Diving Eagle glanced at him and then leaned back. The look of consternation left his features. Rather than answer, he stood and began pacing once more.
Black Wolf studied him then the wolf he indicated. He picked up the fat puppy whose stomach bore a tiny black star birthmark. The animal was awake and calm. It said nothing to Black Wolf, though its energy tickled his hand.
Did the fact that all of the pups possessed enough energy for him to feel mean anything? His guide had said one of the pups would be like her, but she had never mentioned if it were normal for a spirit wolf to bear more than one pup.
He replaced the pup. The only brindle wolf, which appeared also to be the runt, squirmed. Black Wolf withdrew it and peered at its legs. It was one of two females, and one of its back legs was half the size it should have been. If it survived long enough to grow up, it would not be healthy, and no imperfect creature could be a spirit guide.
“This one will not make it to adulthood,” he said and replaced the basket on the cabin floor. Intent on sparing the pup the pain of trying to mature with only three good legs, Black Wolf gripped its tiny head in one hand and its body in the other, preparing to snap its neck for a merciful death.

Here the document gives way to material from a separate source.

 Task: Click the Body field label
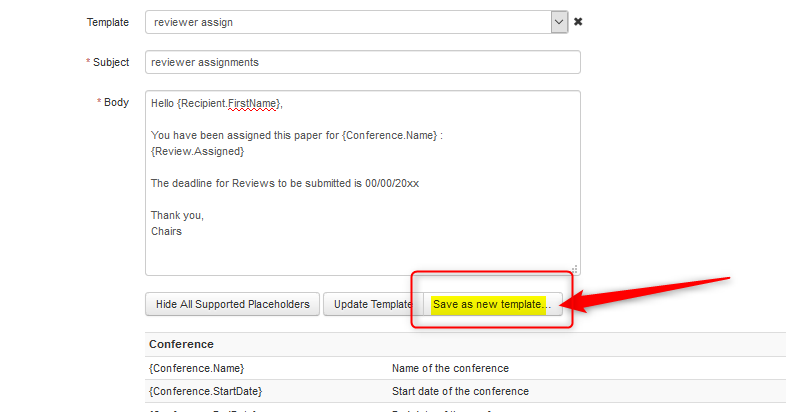click(116, 102)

He felt the Hanover girl’s magic graze his baldhead a split second before she smashed him into the wall of the cabin. Black Wolf was frozen in place, the pup in his hands and his body pinned to the wooden wall.
Diving Eagle whirled, and Rocky leapt to his feet.
The Hanover girl was glaring at Black Wolf from across the room. “What are you doing?” she demanded quietly.
He almost laughed. “It is weak and crippled. I plan to spare it the pain of trying to survive,” he said simply.
“Because it … she’s deformed?” she snapped. “Because she was born that way, you consider her lesser?”
“Because survival does not favor those who cannot take care of themselves.”
Anger was in the girl’s eyes – but it was her pain he felt to his core.
You are not the only deformed one here, he told her telepathically.
She glanced towards his blackened leg.
You can spare the wolf the cruel life you and I have experienced.
Neither the western Native nor the assassin seemed to know what to do. The Hanover girl approached and held out her hand.
“She spoke to me. She is mine,” she said.
“Fitting,” Black Wolf growled. “A deformed guide for a deformed girl.”
The Hanover girl’s face flared red, this time in embarrassment. She looked down and released her grip on him.
Black Wolf slid to the ground and held out the pup.
She took the brindle wolf and cradled it in her arms before walking away, to the table with the food.